ネットワーク・セキュリティー講座
第32回 何よりも「事業継続性」が求められる時代に…可用性確保/災害復旧
(2008/4/18)
「止まらないネットワーク」は企業の生命線
ITをいかに活用するかが、ビジネスの質を決める時代になってきました。業務に必要なデータ(情報)を効率よく集め、効果的に使用することによって、業績は大きく向上します。現代の企業にとって、蓄積したデータは「第四の資産」ですし、データをやりとりするネットワークは「生命線」と呼べるものになっています。
データ、ネットワークの重要性が高まるにつれて、“高可用性”というキーワードがセキュリティー面での課題になってきました。可用性というのは、簡単に言うと「必要なサービスを、ユーザーが受けれること」です。いつでも必要なデータにアクセスでき、活用できるような仕組みを整えることが重要になっているのです。災害や機器故障など、万が一の事態があっても止まらないネットワークを構築し、データを使い続けることができるようにすることが大切な時代だ、と言い換えることもできるでしょう。
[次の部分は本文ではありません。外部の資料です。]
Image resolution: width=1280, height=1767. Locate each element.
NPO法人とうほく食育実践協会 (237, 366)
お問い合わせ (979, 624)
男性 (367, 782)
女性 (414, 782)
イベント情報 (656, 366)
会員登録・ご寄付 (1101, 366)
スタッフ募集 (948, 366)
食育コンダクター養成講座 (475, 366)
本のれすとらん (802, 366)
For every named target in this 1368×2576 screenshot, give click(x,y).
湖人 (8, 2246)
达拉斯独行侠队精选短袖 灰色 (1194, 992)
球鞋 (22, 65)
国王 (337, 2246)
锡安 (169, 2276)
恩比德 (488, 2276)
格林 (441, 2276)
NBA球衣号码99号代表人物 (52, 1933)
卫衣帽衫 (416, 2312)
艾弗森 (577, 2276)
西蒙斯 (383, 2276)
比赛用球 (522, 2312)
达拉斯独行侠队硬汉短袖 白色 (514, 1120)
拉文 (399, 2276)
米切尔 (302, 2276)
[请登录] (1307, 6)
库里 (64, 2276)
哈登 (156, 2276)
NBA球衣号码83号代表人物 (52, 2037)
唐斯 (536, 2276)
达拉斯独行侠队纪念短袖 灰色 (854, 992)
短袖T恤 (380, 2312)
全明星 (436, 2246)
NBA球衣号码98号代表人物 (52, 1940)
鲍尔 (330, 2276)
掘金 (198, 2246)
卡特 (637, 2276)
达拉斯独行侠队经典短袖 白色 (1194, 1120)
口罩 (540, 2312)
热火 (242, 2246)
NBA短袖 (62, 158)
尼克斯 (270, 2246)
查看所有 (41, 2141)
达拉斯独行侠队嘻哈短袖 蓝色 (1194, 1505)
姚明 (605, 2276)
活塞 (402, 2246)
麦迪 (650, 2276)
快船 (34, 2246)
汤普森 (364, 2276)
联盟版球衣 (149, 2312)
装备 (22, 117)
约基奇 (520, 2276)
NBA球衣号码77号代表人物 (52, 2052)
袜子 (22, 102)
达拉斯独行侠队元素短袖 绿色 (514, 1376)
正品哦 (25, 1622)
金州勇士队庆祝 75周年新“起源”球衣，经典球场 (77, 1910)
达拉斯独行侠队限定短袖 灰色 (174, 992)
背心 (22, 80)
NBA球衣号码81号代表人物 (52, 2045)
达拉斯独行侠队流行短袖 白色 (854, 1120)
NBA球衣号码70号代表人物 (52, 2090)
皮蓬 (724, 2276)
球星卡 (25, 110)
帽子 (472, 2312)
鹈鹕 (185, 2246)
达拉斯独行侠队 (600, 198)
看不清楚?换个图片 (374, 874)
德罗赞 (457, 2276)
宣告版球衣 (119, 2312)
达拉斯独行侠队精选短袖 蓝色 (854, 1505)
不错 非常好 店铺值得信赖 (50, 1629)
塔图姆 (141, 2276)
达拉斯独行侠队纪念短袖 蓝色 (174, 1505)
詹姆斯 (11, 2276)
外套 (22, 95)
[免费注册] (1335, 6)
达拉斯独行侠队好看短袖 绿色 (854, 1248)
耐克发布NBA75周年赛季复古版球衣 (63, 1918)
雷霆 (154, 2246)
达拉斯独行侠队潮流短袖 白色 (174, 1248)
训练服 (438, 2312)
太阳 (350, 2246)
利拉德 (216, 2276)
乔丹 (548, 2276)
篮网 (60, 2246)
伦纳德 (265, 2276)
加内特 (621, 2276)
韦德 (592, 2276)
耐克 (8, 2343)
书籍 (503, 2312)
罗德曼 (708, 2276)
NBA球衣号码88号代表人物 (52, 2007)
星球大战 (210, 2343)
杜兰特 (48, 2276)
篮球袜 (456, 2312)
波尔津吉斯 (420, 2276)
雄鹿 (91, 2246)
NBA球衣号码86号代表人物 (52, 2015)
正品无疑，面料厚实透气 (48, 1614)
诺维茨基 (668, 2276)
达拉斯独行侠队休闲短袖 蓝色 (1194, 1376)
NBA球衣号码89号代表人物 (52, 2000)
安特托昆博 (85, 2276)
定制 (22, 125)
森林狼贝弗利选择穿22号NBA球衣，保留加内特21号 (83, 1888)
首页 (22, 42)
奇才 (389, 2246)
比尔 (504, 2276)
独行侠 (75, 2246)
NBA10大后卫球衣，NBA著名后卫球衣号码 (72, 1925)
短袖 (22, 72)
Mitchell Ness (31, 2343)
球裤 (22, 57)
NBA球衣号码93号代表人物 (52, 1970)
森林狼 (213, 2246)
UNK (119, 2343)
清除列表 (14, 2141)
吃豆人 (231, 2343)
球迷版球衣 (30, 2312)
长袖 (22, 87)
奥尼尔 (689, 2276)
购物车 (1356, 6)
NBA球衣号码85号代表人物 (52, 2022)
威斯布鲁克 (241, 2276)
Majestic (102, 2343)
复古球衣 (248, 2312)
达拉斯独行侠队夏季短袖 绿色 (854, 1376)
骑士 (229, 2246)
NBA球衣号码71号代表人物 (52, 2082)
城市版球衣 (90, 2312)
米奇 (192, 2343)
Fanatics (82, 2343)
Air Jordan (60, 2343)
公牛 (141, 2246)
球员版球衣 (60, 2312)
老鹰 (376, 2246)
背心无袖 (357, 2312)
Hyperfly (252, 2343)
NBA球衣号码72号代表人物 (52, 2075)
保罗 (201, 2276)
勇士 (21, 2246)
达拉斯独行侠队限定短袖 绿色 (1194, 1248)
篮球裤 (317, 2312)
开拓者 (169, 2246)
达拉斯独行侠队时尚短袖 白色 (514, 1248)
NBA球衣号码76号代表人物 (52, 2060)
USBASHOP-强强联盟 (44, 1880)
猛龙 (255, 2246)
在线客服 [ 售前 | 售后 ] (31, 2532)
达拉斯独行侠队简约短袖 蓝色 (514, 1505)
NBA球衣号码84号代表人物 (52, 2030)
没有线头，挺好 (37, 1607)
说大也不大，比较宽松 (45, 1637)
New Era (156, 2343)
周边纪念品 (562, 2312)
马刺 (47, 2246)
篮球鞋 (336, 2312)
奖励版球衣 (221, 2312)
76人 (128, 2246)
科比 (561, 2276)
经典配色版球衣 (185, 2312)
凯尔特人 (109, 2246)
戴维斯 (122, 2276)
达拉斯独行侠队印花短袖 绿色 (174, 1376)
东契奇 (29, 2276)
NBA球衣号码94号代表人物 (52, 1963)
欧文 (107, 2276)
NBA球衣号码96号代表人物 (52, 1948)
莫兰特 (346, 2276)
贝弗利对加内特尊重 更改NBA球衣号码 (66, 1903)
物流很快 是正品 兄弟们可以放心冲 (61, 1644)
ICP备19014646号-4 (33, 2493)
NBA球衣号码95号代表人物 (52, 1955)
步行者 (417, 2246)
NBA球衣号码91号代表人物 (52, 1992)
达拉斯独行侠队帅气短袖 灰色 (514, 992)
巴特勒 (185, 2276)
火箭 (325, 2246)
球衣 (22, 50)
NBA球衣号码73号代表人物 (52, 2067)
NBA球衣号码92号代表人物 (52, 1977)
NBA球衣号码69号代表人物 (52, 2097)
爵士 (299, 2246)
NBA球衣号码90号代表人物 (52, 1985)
企業にとってネットワークは、「一瞬たりとも止めてはならない」ものになっています。止まってしまったら、業務が立ちゆかなくなるというリスクがあります。万が一の場合でも、すぐに復旧できる体制(バックアップ体制)をいかに整えるかということが大切なのです。
可用性の高いネットワークを構築するには、大きく分けて2つの方法があります。一つは「冗長化」、もう一つは「ディザスター・リカバリー(災害復旧)対策」です。
冗長化で業務の遅延/停止を防ぐ
ネットワーク/システムの「冗長化」は、いまや多くの企業が取り入れている手法です。冗長化というのは「二重化」とも呼ばれる構築手法のこと。特に重要な部分、たとえばデータ・サーバーやネットワークを複数用意しておき、片方に問題が生じたときにもう一方に切り替えることで、システムやネットワークの全体が停止することを防ぎます。
冗長化の対象は、多岐に渡ります。サーバー、ケーブル、記録装置といったものだけでなく、電源装置、電力線、空調設備なども対象です。これらのすべてを冗長化していけば、システム/ネットワーク全体の信頼度を高めていくことが可能です。もちろん、コストや運用面から、すべてを冗長化する実例は少なくなっています。どの部分を冗長化することが必要か、効果的かを見抜いて対策を施すことが、システム担当者に求められる課題です。
冗長化を行う上でもう一つ重要なのが、「運用指針の確立」です。たとえば、冗長化を目的としてデータ・サーバーを2台用意したとします。どちらか一台に問題が起きたときは、そのサーバーへのアクセスを遮断し、もう一方のサーバーにトラフィックを集めることになります。では、問題の検知はどうやって行い、どのタイミングで切り替えるか? 切り替えた後のトラフィック制御はどのように行うか? こうした点まで考慮してシステム/ネットワークを設計することが必要です。最近では、異常を検知して自動的に切り替えを行う機器もありますが、どのような設定にするかはシステム管理者が決定します。自社の業務内容なども十分考慮した上で、可用性を確保できるような切り替え方法を決めましょう。
事業継続性を確保する「災害復旧」対策
万が一の災害に備えた「ディザスター・リカバリー」の仕組みを導入する企業も多くなってきました。これは、言葉通りディザスター(災害)からのリカバリー(復旧)を考慮したシステム/ネットワーク構築方法のことを言います(第9話も参照)。具体的には、天災や人災などによってシステム/ネットワークが稼働できなくなったときに備え、復旧手段を用意しておくことを言います。アメリカでは2001年の同時多発テロ以降、このディザスター・リカバリーの重要性が叫ばれるようになりました。日本でも2004年の中越地震以降、重要性が認識されるようになってきています。
ディザスター・リカバリーの導入方法は、前述した「冗長化」と重なる部分が大きくなっています。システム/ネットワークの重要な部分を複数用意し、一方が被害を受けたらもう一方に切り替える……といった手法を採るのが一般的です。銀行などでは、勘定系システムを東日本と西日本の拠点に置く、といった体制をとっています。また、複数のデータ・センターに同じ構成のシステムを用意しておく、といった手法を採用する企業もあります。
ディザスター・リカバリーで重要になるのは、ハードウェア面での対策だけではありません。単なる故障と違い、災害の発生後には、システム/ネットワークの一部に障害を抱えたまま業務を継続しなければならない場合もあります。その状態で、どのように業務を遂行していくのかを考慮した復旧計画を立案することが重要です。また、自社だけでなく関連する取引先などのシステム/ネットワークにも障害が発生していることが予想されます。物流の体制や、工場内の設備などに被害が出ている可能性も高いでしょう。災害の種別や規模に応じて「予想される被害状況」と「対応策」を準備しておくことが大切です。